I really wanted to have 2 spawns growing simultaniously but I will just concentrate on the week old fry I have now and try this pair in a few weeks. 
I just saw a guy on AB I would LOVE for a marble girl I have... here we go again!


----------



## Martinismommy (Dec 2, 2010)

Which pair is giving you the trouble? Didn't I tell you not to look on Aquabid lol


----------



## vilmarisv (Apr 17, 2010)

You sure did! And you KNOW who I'm loving 
It's the 10ray female with the multi boy from your BOS spawn... LOVE them! 
They look soooo much alike and that girl has gotten so pretty!


----------



## Martinismommy (Dec 2, 2010)

And they won't spawn!!!!!!!!! Grrrrrrrrrrr give them time they will eventually....

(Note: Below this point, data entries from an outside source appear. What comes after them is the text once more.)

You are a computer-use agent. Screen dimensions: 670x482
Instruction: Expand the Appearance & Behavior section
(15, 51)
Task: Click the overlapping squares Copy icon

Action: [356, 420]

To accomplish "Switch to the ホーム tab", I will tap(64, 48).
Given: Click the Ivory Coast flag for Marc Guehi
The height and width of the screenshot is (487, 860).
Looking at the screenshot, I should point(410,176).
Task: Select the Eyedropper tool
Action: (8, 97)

YES, I'm pretty sure I know who you are loving lol That was hard for me to list him today......


----------



## 1fish2fish (Sep 10, 2009)

I know who you BOTH are talking about and I'm sitting on my hands not to click the bid button ;-)

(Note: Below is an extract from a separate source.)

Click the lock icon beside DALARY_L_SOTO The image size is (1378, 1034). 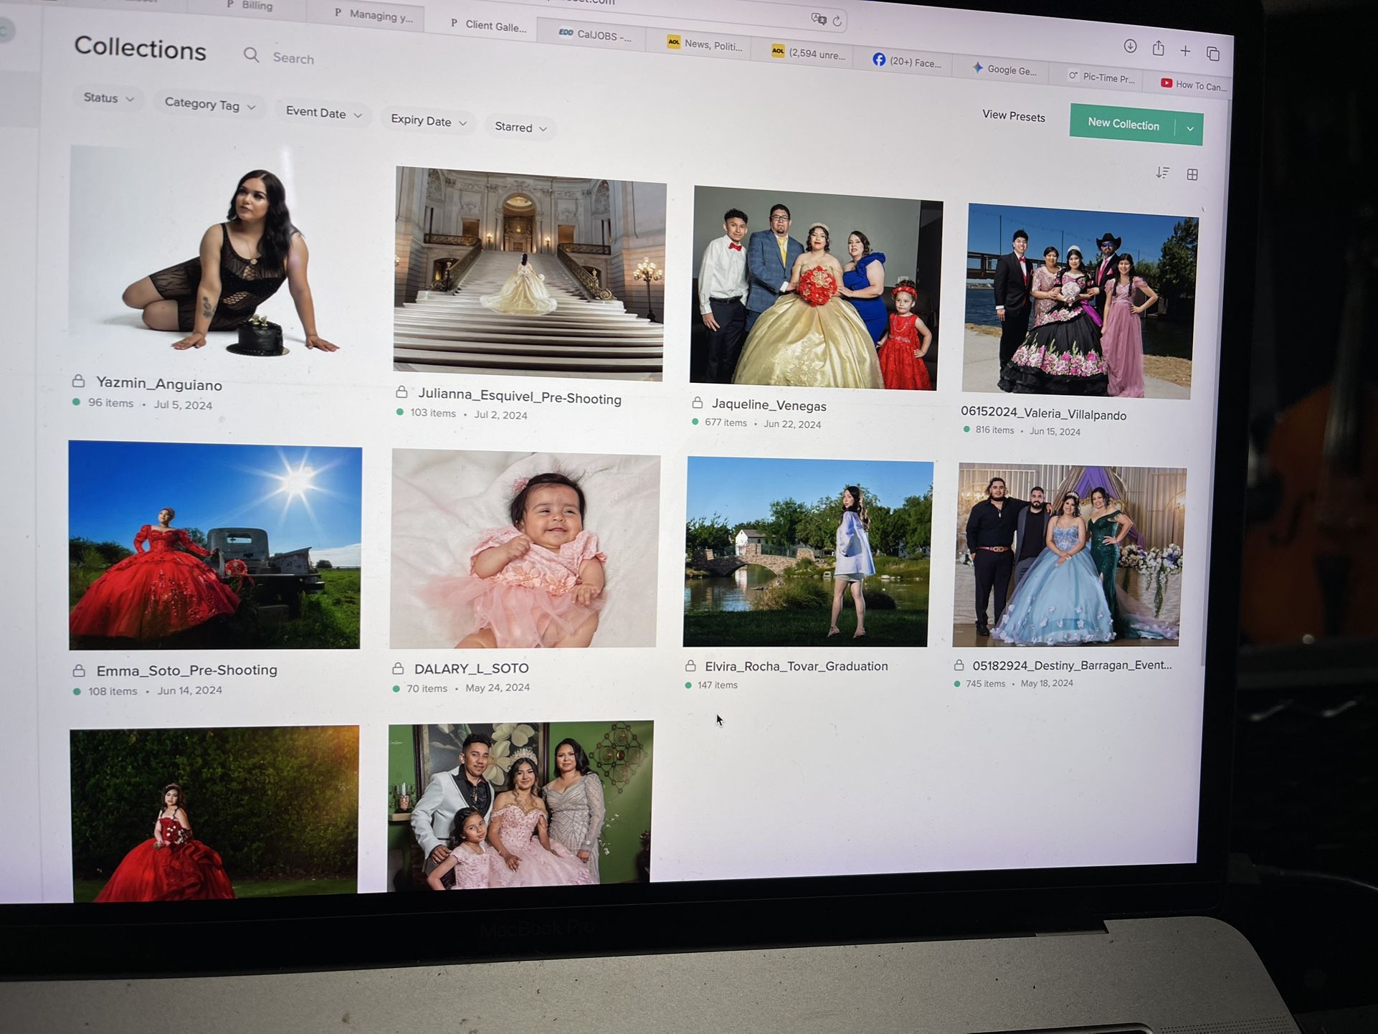399,667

Sorry your spawns aren't working out! Just be patient... I think they like to mess with our minds... get close to spawning and don't and repeat over and over again until you've reached the point of insanity... then spawn while you at work like "haha sucker!" LOL


----------



## vilmarisv (Apr 17, 2010)

Thank you Karen & Jackie! 
But he's perfect for my marble girl!!!! Just kidding!
Yes, I'm set on that pair so I'm commiting myself on being patient with them. 
They'll get some extra pampering and then I'll try again. Although I have 2 spawning tanks ready to be used, I won't do another while I wait for these to be ready... I will keep myself occupied with my fishies.


----------



## MrVampire181 (May 12, 2009)

*Runs to AB to check out Karen's fish*


----------



## vilmarisv (Apr 17, 2010)

Noooooooooooooo!!!!!!!!!
ROFL!


----------



## Martinismommy (Dec 2, 2010)

Oh C'mon you guys! Nobody is going to want that ugly male listed....lol....

Vil, maybe the pair is a bit young....I'm certain they will spawn eventually.....After all, they are my Grandkids....


----------



## 1fish2fish (Sep 10, 2009)

Oh yeah... he's absolutely hideous :roll: He reminds me of Jack Frost.. he's icy 

That #62 is interesting as well.. neat colors.


----------



## Martinismommy (Dec 2, 2010)

Jackie, If you mean #42 photo's do not do that male justice.....He is a VERY big finny male who has MG marbling.....Really unique....


----------



## Martinismommy (Dec 2, 2010)

OH, #62 is a multi.....VERY nice boy!


----------



## 1fish2fish (Sep 10, 2009)

Ooh I had missed him.. wow! He's a stunner. He's like tie dye. Multicolors are so cool LOL... I love the rainbow of colors a spawn can produce.

#62 is the young multi that is sort of red/green with an almost salamander type body color.

Edit.. you beat me haha.. yeah I REALLY like him (#62). I'm really thinking about bidding.. even though I need another male like I need a kick in the head LOL


----------



## vilmarisv (Apr 17, 2010)

They are ALL nice! 
The pair gave me all the signs that they were ready and that's why I decided to give them a shot... but, yeah, they are still young!
I'm going to be patient with them and give them some time. They deserve to be spoiled!!


----------



## 1fish2fish (Sep 10, 2009)

Vil do you have pictures of the pair? I wanna see 'em!


----------



## vilmarisv (Apr 17, 2010)

1fish2fish said:


> even though I need another male like I need a kick in the head LOL


Almost fell of my chair laughing!!


----------



## Martinismommy (Dec 2, 2010)

Jackie, I almost listed him as tie dyed lol.....That is exactly the pattern he has......Now both ladies step away from the keyboard now and don't get near Aquabid lol


----------



## beat2020 (Dec 31, 2009)

Speaking of Karen's fish, this little guy is calling out to me... 
http://www.aquabid.com/cgi-bin/auction/auction.cgi?fwbettashm&1299776639

He is a stunner!


PS Male #62 would go GREAT with my multi female. ;P


----------



## 1fish2fish (Sep 10, 2009)

I'ma fight ya Beat! Don't be going after my pretty rainbow boy LOL ;-)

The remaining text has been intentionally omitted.